Quand utiliser ce simulateur
Ce type d’outil est particulièrement pertinent dans plusieurs situations : avant un arrêt programmé pour raison de santé, pendant une discussion avec les ressources humaines, lors d’une comparaison entre deux conventions collectives, ou simplement pour vérifier si le bulletin de paie semble cohérent avec la durée d’arrêt. Il permet aussi d’expliquer plus facilement la logique de calcul à un salarié qui découvre le fonctionnement des IJSS.

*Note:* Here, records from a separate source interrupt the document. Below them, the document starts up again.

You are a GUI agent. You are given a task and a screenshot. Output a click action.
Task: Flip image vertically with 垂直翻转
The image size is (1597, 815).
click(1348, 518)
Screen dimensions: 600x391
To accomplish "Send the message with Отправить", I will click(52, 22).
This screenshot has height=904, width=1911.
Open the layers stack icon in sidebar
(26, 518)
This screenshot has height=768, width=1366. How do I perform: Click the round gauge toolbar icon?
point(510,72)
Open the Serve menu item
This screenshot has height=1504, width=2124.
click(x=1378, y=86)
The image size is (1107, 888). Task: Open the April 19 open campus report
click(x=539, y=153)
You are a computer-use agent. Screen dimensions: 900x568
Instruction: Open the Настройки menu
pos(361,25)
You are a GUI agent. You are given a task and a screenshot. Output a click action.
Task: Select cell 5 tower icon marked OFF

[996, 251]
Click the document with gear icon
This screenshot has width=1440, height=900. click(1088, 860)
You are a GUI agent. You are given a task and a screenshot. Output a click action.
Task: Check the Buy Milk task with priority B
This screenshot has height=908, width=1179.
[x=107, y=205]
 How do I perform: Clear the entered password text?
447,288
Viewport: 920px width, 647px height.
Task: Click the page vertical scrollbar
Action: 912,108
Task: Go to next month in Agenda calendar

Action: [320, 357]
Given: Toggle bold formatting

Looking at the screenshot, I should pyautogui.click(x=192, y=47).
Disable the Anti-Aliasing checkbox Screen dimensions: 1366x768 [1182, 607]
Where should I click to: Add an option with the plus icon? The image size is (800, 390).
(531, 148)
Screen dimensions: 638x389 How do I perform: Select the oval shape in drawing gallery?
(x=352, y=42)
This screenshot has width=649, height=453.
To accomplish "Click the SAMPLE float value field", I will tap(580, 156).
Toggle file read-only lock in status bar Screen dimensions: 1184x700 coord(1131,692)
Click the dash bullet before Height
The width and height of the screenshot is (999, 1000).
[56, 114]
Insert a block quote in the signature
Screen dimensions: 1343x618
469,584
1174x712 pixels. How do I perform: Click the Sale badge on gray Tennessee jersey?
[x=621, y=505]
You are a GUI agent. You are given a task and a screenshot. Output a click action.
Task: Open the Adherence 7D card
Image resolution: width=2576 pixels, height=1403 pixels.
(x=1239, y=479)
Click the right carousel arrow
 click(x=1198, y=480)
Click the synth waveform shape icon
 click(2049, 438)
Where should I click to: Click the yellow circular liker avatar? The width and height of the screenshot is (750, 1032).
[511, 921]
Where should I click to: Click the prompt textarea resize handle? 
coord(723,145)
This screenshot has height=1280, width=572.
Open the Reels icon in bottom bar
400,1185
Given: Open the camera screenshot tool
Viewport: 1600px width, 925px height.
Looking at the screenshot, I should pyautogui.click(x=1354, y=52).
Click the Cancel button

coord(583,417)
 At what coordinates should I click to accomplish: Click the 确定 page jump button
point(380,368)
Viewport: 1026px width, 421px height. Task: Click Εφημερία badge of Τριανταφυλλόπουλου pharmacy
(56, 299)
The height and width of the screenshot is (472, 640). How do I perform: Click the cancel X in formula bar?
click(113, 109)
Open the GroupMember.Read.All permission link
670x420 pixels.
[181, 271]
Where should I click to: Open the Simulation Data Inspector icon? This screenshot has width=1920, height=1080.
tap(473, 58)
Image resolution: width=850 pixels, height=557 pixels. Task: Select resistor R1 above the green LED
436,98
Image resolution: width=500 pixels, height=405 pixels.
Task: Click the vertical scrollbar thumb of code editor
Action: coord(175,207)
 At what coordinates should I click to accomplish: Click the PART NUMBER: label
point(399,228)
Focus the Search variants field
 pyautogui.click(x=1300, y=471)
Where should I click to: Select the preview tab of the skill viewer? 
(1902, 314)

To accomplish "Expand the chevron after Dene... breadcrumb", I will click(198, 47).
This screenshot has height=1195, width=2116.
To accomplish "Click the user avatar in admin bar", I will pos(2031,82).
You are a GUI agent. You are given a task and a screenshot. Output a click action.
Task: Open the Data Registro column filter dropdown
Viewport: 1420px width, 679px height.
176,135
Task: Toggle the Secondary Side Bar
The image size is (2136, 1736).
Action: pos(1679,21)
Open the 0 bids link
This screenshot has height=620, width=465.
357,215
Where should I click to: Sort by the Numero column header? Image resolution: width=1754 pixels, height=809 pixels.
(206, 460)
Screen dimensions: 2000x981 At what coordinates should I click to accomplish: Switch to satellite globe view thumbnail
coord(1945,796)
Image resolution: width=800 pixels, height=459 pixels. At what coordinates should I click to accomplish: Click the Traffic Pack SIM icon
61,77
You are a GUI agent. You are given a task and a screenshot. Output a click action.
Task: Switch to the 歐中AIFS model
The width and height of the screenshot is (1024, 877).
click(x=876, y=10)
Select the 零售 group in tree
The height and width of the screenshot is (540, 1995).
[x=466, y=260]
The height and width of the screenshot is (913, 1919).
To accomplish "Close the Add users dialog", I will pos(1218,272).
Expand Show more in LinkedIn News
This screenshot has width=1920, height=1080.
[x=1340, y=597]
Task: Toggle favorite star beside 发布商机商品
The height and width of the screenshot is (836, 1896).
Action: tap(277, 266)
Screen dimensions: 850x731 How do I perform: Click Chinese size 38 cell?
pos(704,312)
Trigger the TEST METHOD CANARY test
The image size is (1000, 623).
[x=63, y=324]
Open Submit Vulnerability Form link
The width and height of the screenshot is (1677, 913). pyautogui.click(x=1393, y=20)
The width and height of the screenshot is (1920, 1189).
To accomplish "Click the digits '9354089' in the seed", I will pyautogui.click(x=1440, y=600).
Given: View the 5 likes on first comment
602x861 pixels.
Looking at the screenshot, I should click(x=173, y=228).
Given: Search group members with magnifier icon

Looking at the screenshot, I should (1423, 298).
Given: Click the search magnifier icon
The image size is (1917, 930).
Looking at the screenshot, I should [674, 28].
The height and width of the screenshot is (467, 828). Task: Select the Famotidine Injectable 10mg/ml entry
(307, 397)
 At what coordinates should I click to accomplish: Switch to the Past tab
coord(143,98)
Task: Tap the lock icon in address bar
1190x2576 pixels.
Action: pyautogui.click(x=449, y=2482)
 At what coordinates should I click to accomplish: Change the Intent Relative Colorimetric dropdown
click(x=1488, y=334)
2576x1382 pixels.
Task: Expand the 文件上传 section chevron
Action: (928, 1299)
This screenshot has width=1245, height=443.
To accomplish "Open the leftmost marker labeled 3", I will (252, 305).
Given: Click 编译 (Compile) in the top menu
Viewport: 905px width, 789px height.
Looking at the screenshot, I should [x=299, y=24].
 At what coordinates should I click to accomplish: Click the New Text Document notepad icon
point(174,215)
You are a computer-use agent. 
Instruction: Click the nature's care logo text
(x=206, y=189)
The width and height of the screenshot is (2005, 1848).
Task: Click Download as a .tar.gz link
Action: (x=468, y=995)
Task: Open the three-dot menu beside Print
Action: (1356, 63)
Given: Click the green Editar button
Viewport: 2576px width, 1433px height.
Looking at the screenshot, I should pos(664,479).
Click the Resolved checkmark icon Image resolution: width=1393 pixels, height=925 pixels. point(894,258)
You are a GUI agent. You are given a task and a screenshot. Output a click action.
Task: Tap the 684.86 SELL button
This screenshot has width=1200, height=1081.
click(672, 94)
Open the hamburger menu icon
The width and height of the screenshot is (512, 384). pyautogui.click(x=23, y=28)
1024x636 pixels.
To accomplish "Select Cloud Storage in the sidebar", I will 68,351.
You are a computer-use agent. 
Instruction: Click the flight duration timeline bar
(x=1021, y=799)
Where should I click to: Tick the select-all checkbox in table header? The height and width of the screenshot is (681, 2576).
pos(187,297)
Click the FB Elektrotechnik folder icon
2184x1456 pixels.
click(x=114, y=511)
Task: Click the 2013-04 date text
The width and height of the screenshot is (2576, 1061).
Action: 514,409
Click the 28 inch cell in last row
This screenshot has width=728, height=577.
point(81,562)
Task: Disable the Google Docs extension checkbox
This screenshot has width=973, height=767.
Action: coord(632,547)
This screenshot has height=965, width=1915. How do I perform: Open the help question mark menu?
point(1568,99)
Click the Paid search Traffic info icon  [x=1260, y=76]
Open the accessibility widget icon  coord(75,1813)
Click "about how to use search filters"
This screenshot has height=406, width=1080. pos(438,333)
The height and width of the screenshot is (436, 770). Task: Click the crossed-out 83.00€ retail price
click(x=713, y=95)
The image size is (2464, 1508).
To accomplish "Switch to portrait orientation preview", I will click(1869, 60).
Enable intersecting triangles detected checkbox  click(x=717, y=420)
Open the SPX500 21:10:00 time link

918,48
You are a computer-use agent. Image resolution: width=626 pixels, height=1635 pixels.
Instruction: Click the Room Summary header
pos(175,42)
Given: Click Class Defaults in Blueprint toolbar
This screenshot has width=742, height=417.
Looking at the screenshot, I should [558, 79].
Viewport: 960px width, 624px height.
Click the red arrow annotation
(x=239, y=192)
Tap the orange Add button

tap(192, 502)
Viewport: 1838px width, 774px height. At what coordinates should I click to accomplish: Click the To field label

En revanche, si votre situation comprend des éléments spécifiques comme une affection de longue durée, un accident du travail, une rechute, un temps partiel thérapeutique, une pluralité d’employeurs ou des revenus très variables, il est préférable de procéder à une vérification individualisée. Dans ces cas, la règle générale peut ne plus suffire.
Sources utiles et comparaisons internationales
Pour approfondir la compréhension des politiques de congé maladie et comparer les approches administratives, vous pouvez consulter plusieurs ressources publiques. Même si certaines sources ci-dessous sont orientées vers d’autres systèmes administratifs, elles restent précieuses pour comprendre les mécanismes de sick leave, de maintien de salaire et de protection du revenu :
- U.S. Department of Labor, aperçu public sur le sick leave
- U.S. Bureau of Labor Statistics, données comparatives sur les congés maladie rémunérés
- U.S. Office of Personnel Management, règles générales sur le congé maladie
En résumé
Le calcul du congé maladie repose sur une logique simple dans son principe mais nuancée dans son application. Il faut partir du salaire brut de référence, calculer le salaire journalier de base, appliquer le taux d’indemnisation de la sécurité sociale, retirer les jours de carence, puis ajouter si besoin le complément employeur. Plus votre salaire est élevé, plus la question du plafond devient importante. Plus votre arrêt est court, plus les jours de carence pèsent. Plus votre convention collective est protectrice, plus la perte de revenu peut être réduite.
Utilisez le simulateur de cette page comme une base de décision rapide. Il donne une estimation claire, structurée et visuelle du congé maladie, tout en aidant à comparer le salaire théorique, l’IJSS, le complément employeur et le reste non compensé. Pour une réponse définitive, la meilleure approche reste toujours la vérification croisée avec la paie, la convention collective et l’organisme compétent.